* _Objective_
Output the lines of the data below as a JSON list of strings, one string per line, omitting blank lines.

========

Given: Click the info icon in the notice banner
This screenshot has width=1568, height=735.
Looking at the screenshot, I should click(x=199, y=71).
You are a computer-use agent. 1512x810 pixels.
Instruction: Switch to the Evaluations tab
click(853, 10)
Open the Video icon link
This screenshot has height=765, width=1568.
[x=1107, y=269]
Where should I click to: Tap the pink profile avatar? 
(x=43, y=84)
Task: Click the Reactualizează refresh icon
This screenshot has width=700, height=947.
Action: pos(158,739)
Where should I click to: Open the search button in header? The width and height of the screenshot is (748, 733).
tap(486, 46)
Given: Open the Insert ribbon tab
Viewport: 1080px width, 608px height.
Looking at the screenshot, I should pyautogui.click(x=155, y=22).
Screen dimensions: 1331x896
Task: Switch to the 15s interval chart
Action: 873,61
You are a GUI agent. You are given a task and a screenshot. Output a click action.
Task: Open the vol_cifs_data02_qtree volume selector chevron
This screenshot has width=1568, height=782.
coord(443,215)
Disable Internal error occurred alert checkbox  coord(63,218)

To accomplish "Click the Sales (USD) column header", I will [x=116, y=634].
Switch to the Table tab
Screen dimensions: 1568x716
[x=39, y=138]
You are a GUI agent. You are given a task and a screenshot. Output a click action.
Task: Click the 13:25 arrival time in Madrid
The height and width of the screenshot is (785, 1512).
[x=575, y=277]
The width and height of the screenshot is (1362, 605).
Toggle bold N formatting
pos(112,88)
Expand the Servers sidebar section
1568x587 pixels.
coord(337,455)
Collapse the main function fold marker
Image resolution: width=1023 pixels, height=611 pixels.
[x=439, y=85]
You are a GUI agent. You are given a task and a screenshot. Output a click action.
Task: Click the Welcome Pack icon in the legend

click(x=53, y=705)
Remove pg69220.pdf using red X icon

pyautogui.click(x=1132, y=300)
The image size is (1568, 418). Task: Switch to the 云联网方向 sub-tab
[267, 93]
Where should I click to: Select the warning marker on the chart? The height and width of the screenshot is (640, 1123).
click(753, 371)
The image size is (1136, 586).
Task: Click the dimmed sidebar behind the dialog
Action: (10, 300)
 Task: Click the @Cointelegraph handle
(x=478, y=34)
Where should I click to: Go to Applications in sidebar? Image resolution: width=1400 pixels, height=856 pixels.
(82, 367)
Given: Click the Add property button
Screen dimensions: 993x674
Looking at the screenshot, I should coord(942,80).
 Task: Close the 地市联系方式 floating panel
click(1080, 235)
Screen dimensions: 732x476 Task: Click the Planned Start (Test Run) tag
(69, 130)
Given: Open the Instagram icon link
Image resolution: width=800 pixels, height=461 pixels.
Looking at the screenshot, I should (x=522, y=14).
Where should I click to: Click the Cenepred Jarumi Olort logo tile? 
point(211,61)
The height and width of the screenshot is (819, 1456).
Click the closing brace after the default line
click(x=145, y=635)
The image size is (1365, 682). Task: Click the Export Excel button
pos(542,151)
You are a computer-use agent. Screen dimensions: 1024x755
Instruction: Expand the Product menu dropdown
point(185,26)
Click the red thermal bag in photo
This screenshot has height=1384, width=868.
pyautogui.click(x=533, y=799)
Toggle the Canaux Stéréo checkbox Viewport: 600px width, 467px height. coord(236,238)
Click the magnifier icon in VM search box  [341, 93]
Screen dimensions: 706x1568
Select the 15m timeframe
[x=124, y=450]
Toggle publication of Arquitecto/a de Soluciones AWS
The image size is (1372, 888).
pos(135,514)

========

* _Problem solution_
[
  "Given: Click the info icon in the notice banner",
  "This screenshot has width=1568, height=735.",
  "Looking at the screenshot, I should click(x=199, y=71).",
  "You are a computer-use agent. 1512x810 pixels.",
  "Instruction: Switch to the Evaluations tab",
  "click(853, 10)",
  "Open the Video icon link",
  "This screenshot has height=765, width=1568.",
  "[x=1107, y=269]",
  "Where should I click to: Tap the pink profile avatar? ",
  "(x=43, y=84)",
  "Task: Click the Reactualizează refresh icon",
  "This screenshot has width=700, height=947.",
  "Action: pos(158,739)",
  "Where should I click to: Open the search button in header? The width and height of the screenshot is (748, 733).",
  "tap(486, 46)",
  "Given: Open the Insert ribbon tab",
  "Viewport: 1080px width, 608px height.",
  "Looking at the screenshot, I should pyautogui.click(x=155, y=22).",
  "Screen dimensions: 1331x896",
  "Task: Switch to the 15s interval chart",
  "Action: 873,61",
  "You are a GUI agent. You are given a task and a screenshot. Output a click action.",
  "Task: Open the vol_cifs_data02_qtree volume selector chevron",
  "This screenshot has width=1568, height=782.",
  "coord(443,215)",
  "Disable Internal error occurred alert checkbox  coord(63,218)",
  "To accomplish \"Click the Sales (USD) column header\", I will [x=116, y=634].",
  "Switch to the Table tab",
  "Screen dimensions: 1568x716",
  "[x=39, y=138]",
  "You are a GUI agent. You are given a task and a screenshot. Output a click action.",
  "Task: Click the 13:25 arrival time in Madrid",
  "The height and width of the screenshot is (785, 1512).",
  "[x=575, y=277]",
  "The width and height of the screenshot is (1362, 605).",
  "Toggle bold N formatting",
  "pos(112,88)",
  "Expand the Servers sidebar section",
  "1568x587 pixels.",
  "coord(337,455)",
  "Collapse the main function fold marker",
  "Image resolution: width=1023 pixels, height=611 pixels.",
  "[x=439, y=85]",
  "You are a GUI agent. You are given a task and a screenshot. Output a click action.",
  "Task: Click the Welcome Pack icon in the legend",
  "click(x=53, y=705)",
  "Remove pg69220.pdf using red X icon",
  "pyautogui.click(x=1132, y=300)",
  "The image size is (1568, 418). Task: Switch to the 云联网方向 sub-tab",
  "[267, 93]",
  "Where should I click to: Select the warning marker on the chart? The height and width of the screenshot is (640, 1123).",
  "click(753, 371)",
  "The image size is (1136, 586).",
  "Task: Click the dimmed sidebar behind the dialog",
  "Action: (10, 300)",
  " Task: Click the @Cointelegraph handle",
  "(x=478, y=34)",
  "Where should I click to: Go to Applications in sidebar? Image resolution: width=1400 pixels, height=856 pixels.",
  "(82, 367)",
  "Given: Click the Add property button",
  "Screen dimensions: 993x674",
  "Looking at the screenshot, I should coord(942,80).",
  " Task: Close the 地市联系方式 floating panel",
  "click(1080, 235)",
  "Screen dimensions: 732x476 Task: Click the Planned Start (Test Run) tag",
  "(69, 130)",
  "Given: Open the Instagram icon link",
  "Image resolution: width=800 pixels, height=461 pixels.",
  "Looking at the screenshot, I should (x=522, y=14).",
  "Where should I click to: Click the Cenepred Jarumi Olort logo tile? ",
  "point(211,61)",
  "The height and width of the screenshot is (819, 1456).",
  "Click the closing brace after the default line",
  "click(x=145, y=635)",
  "The image size is (1365, 682). Task: Click the Export Excel button",
  "pos(542,151)",
  "You are a computer-use agent. Screen dimensions: 1024x755",
  "Instruction: Expand the Product menu dropdown",
  "point(185,26)",
  "Click the red thermal bag in photo",
  "This screenshot has height=1384, width=868.",
  "pyautogui.click(x=533, y=799)",
  "Toggle the Canaux Stéréo checkbox Viewport: 600px width, 467px height. coord(236,238)",
  "Click the magnifier icon in VM search box  [341, 93]",
  "Screen dimensions: 706x1568",
  "Select the 15m timeframe",
  "[x=124, y=450]",
  "Toggle publication of Arquitecto/a de Soluciones AWS",
  "The image size is (1372, 888).",
  "pos(135,514)"
]